The Organizing Committee is pleased to announce the following Artistic Initiative as part of the conference program:
மொழிபெயர்ப்பு/the nature of difference
By Hephzibah Israel (University of Edinburgh)
The exhibition comprises a series of 20 panels of individual text works by Hephzibah Israel produced in collaboration with Fraser Muggeridge Studio. Each panel comprises black print on coloured card (dimensions 90cm X 60cm) that can be mounted on either fixed or movable panels or on plain wall.
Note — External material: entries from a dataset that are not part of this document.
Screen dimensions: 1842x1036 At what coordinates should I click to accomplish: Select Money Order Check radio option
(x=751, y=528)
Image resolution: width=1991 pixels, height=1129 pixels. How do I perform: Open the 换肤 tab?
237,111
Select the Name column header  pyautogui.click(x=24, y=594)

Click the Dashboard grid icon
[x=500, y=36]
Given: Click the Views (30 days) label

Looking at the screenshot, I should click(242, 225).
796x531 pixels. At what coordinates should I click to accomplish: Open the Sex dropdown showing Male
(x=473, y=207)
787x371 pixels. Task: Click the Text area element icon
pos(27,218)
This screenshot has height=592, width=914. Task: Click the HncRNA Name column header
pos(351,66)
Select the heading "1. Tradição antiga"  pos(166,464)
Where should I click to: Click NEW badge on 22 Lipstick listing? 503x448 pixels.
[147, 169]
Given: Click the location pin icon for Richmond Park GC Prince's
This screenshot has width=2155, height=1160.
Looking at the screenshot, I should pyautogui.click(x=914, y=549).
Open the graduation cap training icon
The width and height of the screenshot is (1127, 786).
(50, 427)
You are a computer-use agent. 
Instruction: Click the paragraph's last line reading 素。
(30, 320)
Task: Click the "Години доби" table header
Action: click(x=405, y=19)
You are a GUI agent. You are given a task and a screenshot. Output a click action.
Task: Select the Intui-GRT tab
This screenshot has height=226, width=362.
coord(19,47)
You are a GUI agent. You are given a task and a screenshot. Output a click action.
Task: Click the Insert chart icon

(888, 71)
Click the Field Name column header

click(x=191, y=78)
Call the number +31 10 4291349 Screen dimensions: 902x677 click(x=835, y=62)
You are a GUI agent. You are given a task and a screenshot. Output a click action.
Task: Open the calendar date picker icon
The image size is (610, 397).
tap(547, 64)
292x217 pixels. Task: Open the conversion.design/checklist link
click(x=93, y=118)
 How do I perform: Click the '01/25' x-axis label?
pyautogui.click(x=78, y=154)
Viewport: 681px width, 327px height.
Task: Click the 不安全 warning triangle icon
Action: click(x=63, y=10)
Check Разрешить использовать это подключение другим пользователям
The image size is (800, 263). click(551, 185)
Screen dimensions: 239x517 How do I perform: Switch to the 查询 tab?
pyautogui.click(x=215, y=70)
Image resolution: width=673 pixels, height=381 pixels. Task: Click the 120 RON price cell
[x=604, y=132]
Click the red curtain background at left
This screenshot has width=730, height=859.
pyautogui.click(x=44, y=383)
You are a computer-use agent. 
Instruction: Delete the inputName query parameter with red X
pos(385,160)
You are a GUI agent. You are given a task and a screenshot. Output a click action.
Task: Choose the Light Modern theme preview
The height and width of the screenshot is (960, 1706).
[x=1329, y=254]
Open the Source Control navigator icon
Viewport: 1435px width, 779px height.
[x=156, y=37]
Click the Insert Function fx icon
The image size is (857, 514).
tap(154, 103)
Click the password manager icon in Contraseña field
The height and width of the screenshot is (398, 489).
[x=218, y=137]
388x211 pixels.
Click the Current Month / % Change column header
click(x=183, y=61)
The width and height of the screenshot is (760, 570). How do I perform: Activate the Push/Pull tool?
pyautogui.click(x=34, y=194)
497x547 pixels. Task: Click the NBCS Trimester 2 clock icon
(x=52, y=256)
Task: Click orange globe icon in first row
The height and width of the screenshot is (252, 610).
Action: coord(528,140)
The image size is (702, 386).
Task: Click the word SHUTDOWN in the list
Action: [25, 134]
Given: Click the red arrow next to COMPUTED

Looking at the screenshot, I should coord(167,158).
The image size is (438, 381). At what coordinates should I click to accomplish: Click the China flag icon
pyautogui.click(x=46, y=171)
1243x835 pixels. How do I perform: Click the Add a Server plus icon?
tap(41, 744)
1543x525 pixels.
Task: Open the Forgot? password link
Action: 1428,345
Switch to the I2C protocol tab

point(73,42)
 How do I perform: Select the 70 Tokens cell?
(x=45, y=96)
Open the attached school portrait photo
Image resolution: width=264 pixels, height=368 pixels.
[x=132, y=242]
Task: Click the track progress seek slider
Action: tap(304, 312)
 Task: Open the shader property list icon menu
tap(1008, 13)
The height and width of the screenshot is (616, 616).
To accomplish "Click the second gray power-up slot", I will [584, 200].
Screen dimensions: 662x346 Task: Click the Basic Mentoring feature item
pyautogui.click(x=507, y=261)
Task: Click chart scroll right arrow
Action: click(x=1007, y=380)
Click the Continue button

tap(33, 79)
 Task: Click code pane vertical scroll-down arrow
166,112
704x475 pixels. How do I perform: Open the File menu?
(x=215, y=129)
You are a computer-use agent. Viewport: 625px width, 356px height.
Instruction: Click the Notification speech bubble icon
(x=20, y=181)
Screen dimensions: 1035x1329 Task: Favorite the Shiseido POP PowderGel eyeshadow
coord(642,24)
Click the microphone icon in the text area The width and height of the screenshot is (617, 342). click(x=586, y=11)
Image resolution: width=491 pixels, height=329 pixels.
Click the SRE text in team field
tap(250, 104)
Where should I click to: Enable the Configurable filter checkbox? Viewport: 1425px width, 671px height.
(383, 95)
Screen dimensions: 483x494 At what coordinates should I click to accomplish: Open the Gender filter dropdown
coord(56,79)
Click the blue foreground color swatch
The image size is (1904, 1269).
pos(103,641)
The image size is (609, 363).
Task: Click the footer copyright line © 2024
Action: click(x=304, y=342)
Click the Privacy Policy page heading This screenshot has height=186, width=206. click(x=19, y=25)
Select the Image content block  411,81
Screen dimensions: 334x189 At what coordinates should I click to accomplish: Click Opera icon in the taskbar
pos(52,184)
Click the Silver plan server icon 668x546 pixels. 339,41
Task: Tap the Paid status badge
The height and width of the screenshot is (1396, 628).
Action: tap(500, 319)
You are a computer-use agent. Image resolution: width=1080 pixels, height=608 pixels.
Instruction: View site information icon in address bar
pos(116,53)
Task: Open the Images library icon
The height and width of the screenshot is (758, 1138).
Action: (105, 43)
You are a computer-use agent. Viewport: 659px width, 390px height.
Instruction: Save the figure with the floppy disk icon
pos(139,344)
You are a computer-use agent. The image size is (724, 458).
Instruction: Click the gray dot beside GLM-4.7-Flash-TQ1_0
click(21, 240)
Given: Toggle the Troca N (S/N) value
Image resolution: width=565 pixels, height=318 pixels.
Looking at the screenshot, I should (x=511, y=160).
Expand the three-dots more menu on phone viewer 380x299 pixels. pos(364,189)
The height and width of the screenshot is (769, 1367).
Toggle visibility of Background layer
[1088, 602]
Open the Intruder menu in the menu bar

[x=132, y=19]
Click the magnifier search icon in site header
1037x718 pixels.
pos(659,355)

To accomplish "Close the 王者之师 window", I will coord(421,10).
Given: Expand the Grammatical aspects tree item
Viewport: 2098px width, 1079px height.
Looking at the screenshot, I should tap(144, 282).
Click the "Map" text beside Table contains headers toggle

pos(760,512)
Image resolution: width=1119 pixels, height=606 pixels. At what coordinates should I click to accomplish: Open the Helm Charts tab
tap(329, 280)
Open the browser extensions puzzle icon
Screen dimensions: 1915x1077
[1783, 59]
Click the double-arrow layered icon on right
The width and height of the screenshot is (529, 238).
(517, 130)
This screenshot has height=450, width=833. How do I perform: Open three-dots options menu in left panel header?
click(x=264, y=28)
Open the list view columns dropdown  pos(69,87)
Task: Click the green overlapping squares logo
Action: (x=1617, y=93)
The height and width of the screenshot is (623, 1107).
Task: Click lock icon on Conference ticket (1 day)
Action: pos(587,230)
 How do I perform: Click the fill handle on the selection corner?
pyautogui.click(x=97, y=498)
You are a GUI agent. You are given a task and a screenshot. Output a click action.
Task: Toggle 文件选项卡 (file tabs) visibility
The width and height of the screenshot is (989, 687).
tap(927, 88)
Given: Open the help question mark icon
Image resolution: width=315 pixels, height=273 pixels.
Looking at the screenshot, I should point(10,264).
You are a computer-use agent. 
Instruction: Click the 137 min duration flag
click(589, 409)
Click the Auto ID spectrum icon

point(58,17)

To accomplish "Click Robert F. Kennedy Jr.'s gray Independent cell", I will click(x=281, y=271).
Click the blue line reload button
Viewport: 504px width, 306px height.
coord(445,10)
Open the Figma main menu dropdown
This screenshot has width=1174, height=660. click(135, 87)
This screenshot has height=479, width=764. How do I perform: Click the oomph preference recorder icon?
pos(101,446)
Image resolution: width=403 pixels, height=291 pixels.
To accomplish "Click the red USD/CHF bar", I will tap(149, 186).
மொழிபெயர்ப்பு/the nature of difference is an exhibition that explores through multilingual poetry the conceptual synergies between translation and the crossing of borders as experiences of living between languages. Using words and scripts from three languages, English, Tamil and Hindi, the panels explore various dimensions of border-crossings, both visible and invisible borders, conceptual and linguistic borders, and cultural and political. It draws on Israel’s academic work on literary translation, translation and religion and postcolonial approaches to translation.
The exhibition highlights the extent to which translation can emphasise as much as blur borders and that it may articulate and regulate borders more forcefully or enable the co-existence of multiple voices, positions and ontologies. The panels invite the viewer to explore the extent to which translation juxtaposes vastly different entities to reflect on the nature of sameness and difference put in sharp relief by the existence of borders. Several pieces comment in particular on the discourse on migrants in Europe and, in particular, the anti-refugee rhetoric in British politics over the recent past. The exhibition is designed to allow viewers to explore the interconnectedness of language and space as they play out in acts of border crossings or indeed in the refusal to cross borders. Translation challenges invisible borders as much as visible ones. By montaging languages, with text not always translated, the exhibition draws attention to nonlinear, multi-layered movements that challenge the monolingualism implied by borders. The exhibition suggests that translation holds out the promise of the possibility of rejecting borders.
The exhibition could stay up during the entire conference for participants to take in as and when they find time between sessions. Additionally, on one of the evenings, I could do a ‘poetry reading’ session followed by a Q&A and discussion on the themes of the exhibition, including using translation research creatively for the public outside academia.